───── Excerto para leitura ─────
Vem o recorrente alegar que o tribunal competente para presidir à fase de instrução é o Tribunal de Instrução Criminal de Loures, porquanto os crimes pelos quais os arguidos se encontram acusados não constam do catálogo de crimes previstos no art.º 120º nº 1 da Lei de Organização do Sistema Judiciário – Lei 62/2013, de 26.08, relativos à competência do Tribunal Central de Instrução Criminal.
Vejamos:
Antes de mais cumpre precisar que a questão suscitada não se insere na incompetência “material” dos mencionados tribunais, mas sim na incompetência meramente funcional, já que ambos os tribunais, T.I.C. e T.C.I.C., se inserem na jurisdição criminal, divergindo apenas quanto ao âmbito territorial/funcional, tendo este último uma competência territorial mais vasta (nacional), mas apenas para certos tipos de crime, sendo que a intervenção de juiz diferente do competente, segundo as regras da repartição funcional de competências, não envolve nenhuma diminuição de garantias para o arguido, como tem vindo a ser decidido pelo S.T.J., entre outros, no Acórdão de 10-10-2007, processo 07P3777, e no Acórdão deste mesmo Tribunal da Relação de Lisboa de 08-10-2019, Processo 5501/18.1JFLSB-A.L1-5, Relator: Desembargador Jorge Gonçalves, ambos disponíveis em www.dgsi.pt.
─────
# Objetivo
As afirmações abaixo estão de acordo com o excerto? Responda sim ou não a cada uma e cite as palavras exatas do excerto que o decidem. (a) O recorrente defende que a fase de instrução deve ser presidida pelo Tribunal de Instrução Criminal de Loures. (b) A questão suscitada é de incompetência material. (c) O T.C.I.C. tem competência territorial nacional para todos os tipos de crime.
───── Linhas de dados ─────
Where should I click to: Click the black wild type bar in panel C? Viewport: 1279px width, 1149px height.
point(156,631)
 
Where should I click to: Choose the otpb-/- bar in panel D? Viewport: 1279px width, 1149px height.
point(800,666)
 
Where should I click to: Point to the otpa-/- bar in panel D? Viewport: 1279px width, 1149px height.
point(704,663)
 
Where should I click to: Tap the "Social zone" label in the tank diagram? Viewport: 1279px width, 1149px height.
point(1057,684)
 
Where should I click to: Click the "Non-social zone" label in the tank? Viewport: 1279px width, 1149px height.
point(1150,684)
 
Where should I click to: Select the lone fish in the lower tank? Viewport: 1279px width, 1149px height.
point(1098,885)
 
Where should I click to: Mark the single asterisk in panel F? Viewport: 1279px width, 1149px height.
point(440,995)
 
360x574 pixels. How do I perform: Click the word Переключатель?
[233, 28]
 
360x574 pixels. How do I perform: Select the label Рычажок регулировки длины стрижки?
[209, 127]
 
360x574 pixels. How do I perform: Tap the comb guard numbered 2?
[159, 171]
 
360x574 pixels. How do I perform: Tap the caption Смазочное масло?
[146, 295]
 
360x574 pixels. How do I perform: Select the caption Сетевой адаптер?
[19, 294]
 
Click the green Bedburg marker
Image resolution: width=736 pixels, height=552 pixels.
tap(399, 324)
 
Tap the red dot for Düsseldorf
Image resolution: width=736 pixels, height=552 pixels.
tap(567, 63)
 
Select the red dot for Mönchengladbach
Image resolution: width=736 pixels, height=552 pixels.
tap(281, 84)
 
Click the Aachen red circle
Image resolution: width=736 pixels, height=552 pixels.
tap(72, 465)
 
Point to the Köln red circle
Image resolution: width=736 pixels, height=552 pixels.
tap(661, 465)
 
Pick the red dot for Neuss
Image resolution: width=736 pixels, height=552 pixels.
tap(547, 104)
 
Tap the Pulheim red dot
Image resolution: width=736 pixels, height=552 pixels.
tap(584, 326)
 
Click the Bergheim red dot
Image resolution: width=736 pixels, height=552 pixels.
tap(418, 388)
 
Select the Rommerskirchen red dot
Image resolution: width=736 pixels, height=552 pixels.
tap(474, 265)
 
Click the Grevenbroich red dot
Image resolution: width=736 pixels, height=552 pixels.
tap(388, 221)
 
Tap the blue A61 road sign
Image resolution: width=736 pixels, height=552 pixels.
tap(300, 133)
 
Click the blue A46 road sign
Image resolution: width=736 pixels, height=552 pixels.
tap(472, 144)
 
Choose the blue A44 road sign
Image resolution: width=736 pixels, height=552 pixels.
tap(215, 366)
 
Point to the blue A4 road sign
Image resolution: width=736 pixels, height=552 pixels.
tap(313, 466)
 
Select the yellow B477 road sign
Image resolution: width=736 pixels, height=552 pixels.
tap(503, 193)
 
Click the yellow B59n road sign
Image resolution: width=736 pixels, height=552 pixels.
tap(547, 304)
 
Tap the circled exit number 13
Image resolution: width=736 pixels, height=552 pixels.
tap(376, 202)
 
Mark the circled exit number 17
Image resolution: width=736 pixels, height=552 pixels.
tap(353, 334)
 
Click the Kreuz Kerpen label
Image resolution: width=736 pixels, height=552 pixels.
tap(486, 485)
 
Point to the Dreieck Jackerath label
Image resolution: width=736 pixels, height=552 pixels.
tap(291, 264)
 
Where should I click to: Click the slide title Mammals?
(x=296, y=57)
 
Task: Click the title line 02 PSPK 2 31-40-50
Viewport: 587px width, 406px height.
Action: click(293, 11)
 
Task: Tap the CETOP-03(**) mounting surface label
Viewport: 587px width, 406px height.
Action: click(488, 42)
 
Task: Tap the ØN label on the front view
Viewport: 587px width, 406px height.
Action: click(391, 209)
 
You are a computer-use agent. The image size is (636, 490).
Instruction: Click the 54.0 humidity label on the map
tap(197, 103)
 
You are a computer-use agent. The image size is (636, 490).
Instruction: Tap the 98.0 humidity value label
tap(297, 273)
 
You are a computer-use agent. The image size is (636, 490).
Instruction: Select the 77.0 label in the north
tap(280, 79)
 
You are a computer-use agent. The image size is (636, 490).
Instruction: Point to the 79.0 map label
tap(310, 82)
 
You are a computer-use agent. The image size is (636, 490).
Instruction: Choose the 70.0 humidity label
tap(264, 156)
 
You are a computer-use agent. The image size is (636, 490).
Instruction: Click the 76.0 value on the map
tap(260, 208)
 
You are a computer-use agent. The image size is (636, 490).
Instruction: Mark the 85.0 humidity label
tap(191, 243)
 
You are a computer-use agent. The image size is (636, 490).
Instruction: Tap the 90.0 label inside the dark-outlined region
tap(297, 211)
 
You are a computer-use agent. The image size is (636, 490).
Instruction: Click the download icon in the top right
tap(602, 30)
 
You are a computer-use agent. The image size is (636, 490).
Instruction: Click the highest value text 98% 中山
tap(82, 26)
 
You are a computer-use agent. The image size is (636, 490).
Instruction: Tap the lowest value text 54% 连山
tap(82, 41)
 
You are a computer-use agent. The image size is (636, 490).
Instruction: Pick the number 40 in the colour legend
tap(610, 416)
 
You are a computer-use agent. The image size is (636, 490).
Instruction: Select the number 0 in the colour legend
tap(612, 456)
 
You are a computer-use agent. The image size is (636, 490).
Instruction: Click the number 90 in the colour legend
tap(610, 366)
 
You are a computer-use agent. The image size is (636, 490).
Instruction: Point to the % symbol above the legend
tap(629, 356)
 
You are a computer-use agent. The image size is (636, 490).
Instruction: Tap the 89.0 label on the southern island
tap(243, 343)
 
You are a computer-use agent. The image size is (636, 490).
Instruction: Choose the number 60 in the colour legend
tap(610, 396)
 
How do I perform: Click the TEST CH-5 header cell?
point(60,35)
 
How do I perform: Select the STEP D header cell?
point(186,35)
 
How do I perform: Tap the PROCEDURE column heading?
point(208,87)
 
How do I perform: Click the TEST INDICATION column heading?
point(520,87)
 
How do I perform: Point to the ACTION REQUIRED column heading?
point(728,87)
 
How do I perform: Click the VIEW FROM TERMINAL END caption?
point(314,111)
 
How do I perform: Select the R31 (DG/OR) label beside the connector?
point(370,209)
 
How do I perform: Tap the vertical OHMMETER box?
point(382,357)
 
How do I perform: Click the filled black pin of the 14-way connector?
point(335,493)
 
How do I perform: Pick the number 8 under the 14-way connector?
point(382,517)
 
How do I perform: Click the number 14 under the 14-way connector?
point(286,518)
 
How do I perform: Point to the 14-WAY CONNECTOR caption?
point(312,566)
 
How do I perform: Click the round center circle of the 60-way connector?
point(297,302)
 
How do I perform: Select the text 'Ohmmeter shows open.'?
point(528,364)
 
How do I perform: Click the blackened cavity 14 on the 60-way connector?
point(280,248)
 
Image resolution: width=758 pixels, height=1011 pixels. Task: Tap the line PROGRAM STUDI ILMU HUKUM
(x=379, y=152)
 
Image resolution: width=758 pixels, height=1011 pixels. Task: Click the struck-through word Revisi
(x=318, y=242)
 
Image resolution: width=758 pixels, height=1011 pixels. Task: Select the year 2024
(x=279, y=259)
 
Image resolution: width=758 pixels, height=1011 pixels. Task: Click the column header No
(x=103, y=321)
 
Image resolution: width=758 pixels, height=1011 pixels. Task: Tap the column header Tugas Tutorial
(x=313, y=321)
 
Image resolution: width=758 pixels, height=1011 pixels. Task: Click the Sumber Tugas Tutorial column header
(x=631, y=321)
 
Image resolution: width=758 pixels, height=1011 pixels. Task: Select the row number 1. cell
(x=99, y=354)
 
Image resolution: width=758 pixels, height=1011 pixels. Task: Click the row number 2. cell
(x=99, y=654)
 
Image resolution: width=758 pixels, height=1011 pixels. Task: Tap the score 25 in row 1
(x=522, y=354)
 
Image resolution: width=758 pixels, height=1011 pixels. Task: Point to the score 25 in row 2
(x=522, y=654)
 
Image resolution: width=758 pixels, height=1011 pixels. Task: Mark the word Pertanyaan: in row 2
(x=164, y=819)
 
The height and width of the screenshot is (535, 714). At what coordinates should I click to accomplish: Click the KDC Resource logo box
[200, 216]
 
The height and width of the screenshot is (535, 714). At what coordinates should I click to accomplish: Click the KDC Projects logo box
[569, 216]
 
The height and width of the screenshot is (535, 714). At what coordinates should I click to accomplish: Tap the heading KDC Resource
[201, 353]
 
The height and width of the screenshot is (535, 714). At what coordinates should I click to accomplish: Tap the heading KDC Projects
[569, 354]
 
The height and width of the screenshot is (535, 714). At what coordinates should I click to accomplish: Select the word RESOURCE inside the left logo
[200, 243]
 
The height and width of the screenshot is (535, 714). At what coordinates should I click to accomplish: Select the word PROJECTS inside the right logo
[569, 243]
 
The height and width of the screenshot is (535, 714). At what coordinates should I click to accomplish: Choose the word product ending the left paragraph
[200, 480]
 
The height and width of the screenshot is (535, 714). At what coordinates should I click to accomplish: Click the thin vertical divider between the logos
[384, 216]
─────
# Resposta
(a) Sim: "o tribunal competente para presidir à fase de instrução é o Tribunal de Instrução Criminal de Loures".
(b) Não: "a questão suscitada não se insere na incompetência “material” dos mencionados tribunais, mas sim na incompetência meramente funcional".
(c) Não: "tendo este último uma competência territorial mais vasta (nacional), mas apenas para certos tipos de crime".